E&N – A inflação, a crise hídrica, os combustíveis, tudo isso tem pressionado o custo de vida. Qual a perspectiva para o final deste ano e 2022?
 
Alencastro – Hoje, se a gente pegar o relatório Focus do Banco Central, para esse ano, temos uma inflação estimada pelo IPCA de 7,58% e do Índice Geral de Preços – Mercado (IGPM) de 19,31%. No final do ano passado, a previsão era de que o IPCA fosse de 3,32% no acumulado e o IGPM fosse de 4,58%. E, para o ano que vem, ainda de acordo com o Focus, há uma estimativa de 3,98% para o IPCA e de 5% para o IGPM. O que isso significa? A incerteza é muito grande, tanto que, neste ano, mudaram muito as estimativas e se pegarmos o Focus ou a base de qualquer departamento de economia, ninguém estimava esses choques que estamos vendo agora. E o Brasil tem uma particularidade, que é uma indexação tanto formal quanto informal dos preços, que acaba fazendo a inflação se retroalimentar ao longo do tempo.
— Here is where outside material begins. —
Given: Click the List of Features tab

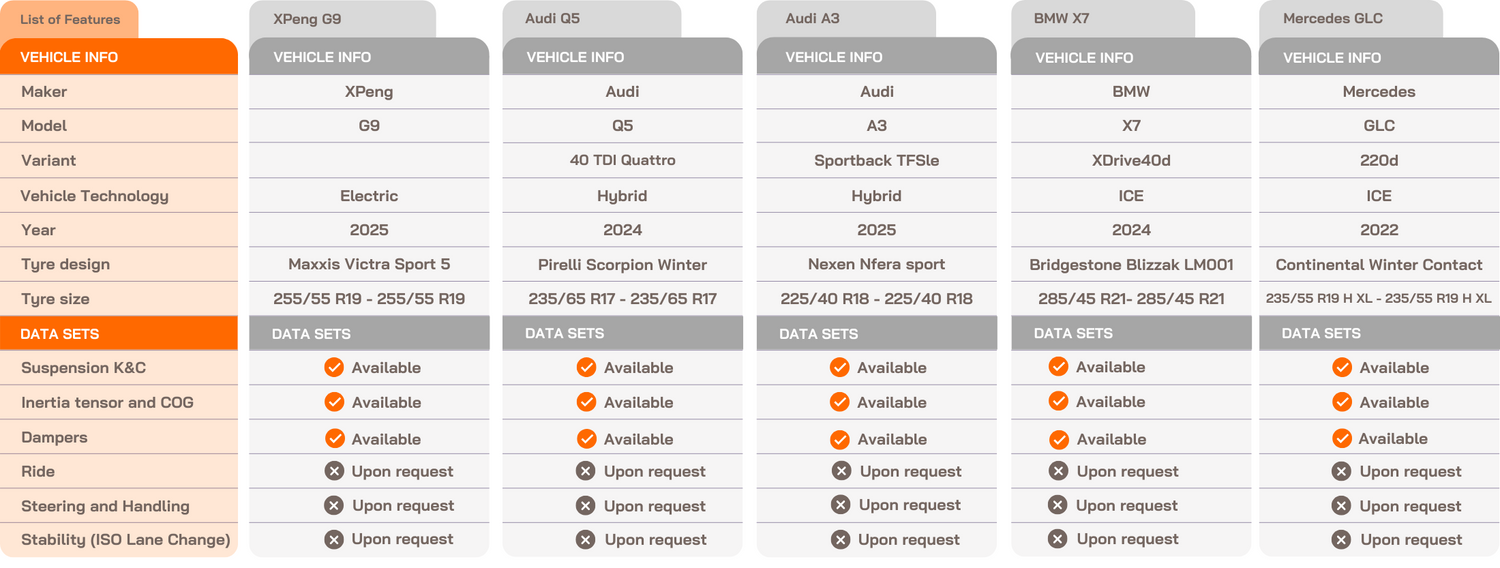Looking at the screenshot, I should tap(70, 20).
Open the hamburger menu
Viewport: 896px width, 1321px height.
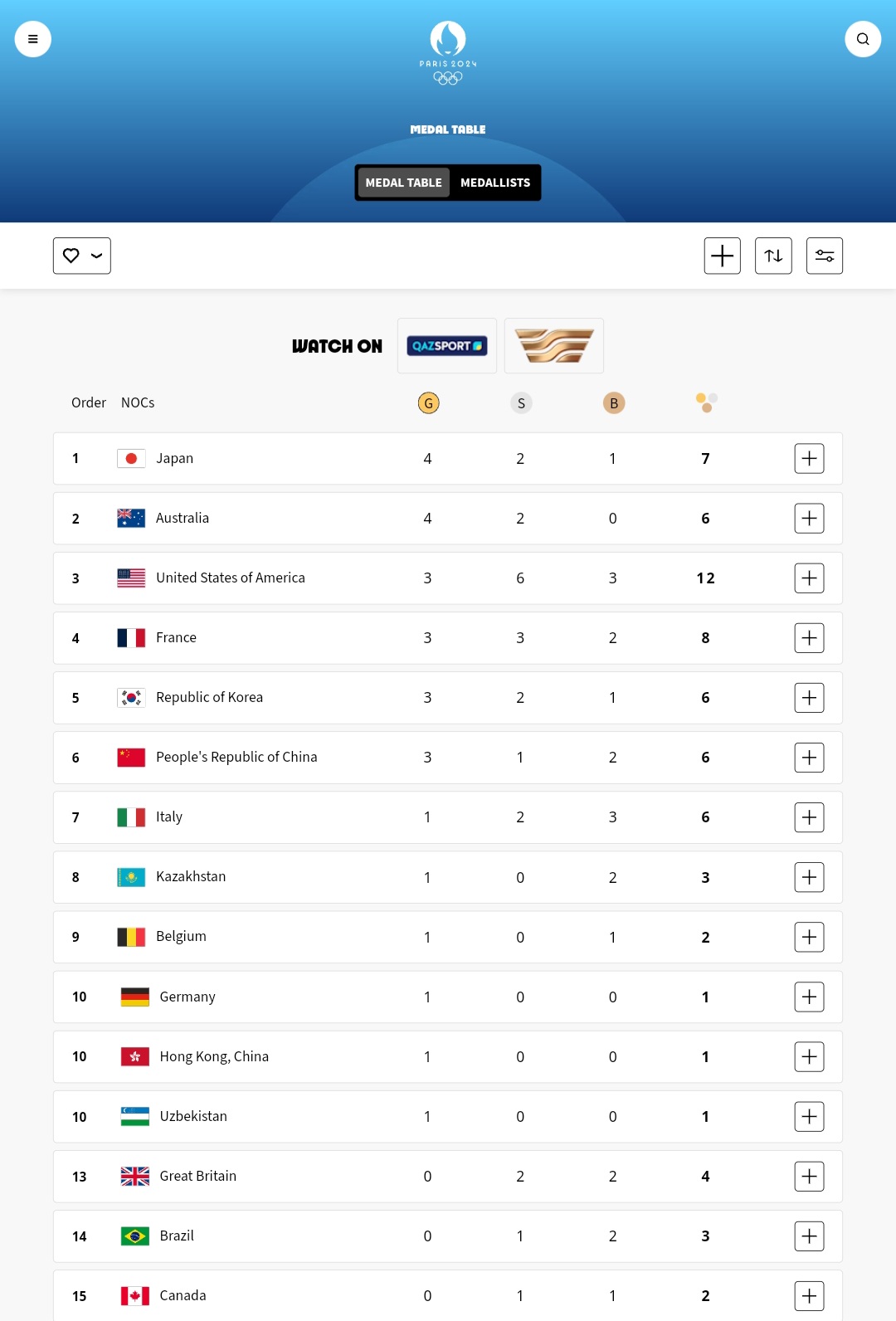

Claro que não é a mesma coisa da inflação lá nos anos 1980, 1990, que era de 4000%, mas preocupa, na medida em que é um conflito distributivo de renda e nunca ninguém quer perder fatia do que está sendo gerado.
 
E&N – Havia uma expectativa pela alta das commodities e a esperança do efeito que isso poderia trazer à economia e ao câmbio. Porém, já fala-se que esse boom pode murchar com a variante delta do coronavírus. Qual sua análise?
 
Alencastro – Essa questão sanitária ainda é muito incerta, mas tem-se que observar que esse boom das commodities também foi resultado de uma escassez de produtos e de toda a logística para entregar estes produtos. A cadeia produtiva foi, muitas vezes, interrompida. Isso levou ao aumento das commodities e beneficiou o Brasil, mas ainda não se refletiu em uma pujança como vimos no início dos anos 2000, que acabou sendo mais positiva e melhorando os termos de troca, aumentando de preços dos nossos produtos em relação ao preço dos produtos que a gente importava Naquela ocasião, a China entrou com tudo, ingressou na Organização Mundial do Comércio (OMC) e foi muito forte, influenciou o câmbio e ficou em torno de dois por um (dólar), até menos, 1,30 para um. Esse crescimento, agora, tende a ser um pouco menor, em uma faixa de 5% a 6%. Antes, ficava em torno de 8%, 9%. Então, talvez não consigamos colher tudo isso e trazer mais recursos, mas porque estamos envolvidos em outras situações aqui também. Nossa crise política e institucional acaba influenciando, mostrando um risco maior.
 
E&N – Qual sua expectativa para o dólar até o fim deste ano?
 
Alencastro – Para os próximos períodos, a estimativa do Focus, hoje, dá conta de R$ 5,15. Eu penso que tende a ficar nestes patamares próximos a R$ 5. Ainda com muita volatilidade, ou seja, a qualquer momento e rapidamente pode mudar. Isso por causa de todo o cenário, inclusive para 2022, ano eleitoral.
 
E&N – Com a alta da Selic, pode haver uma fuga para a poupança?
 
Alencastro – Com certeza. As pessoas podem acabar migrando para a renda fixa e reduzindo aquele forte aumento de pessoas físicas investindo na Bolsa e no mercado acionário. Mas penso que seria apenas uma diminuição no ritmo, na medida em que o investidor vai diversificando as aplicações e aumentando a concentração em renda fixa por causa dessa percepção de risco. Isso porque, por outro lado, o brasileiro está entendendo um pouco mais como funciona o mercado. Temos vários influenciadores, os próprios bancos buscando esclarecer mais, muitos gestores independentes surgiram nos últimos anos, mais empresas estão indo ao mercado de capital e as pessoas buscando mais esclarecimentos sobre isso, entendendo como funciona. Claro, não na sua totalidade, porque há muitas empresas e muitos tipos de investimentos, mas as pessoas estão saindo mais do tradicional já que há mais conhecimento e informações do que se tinha anteriormente.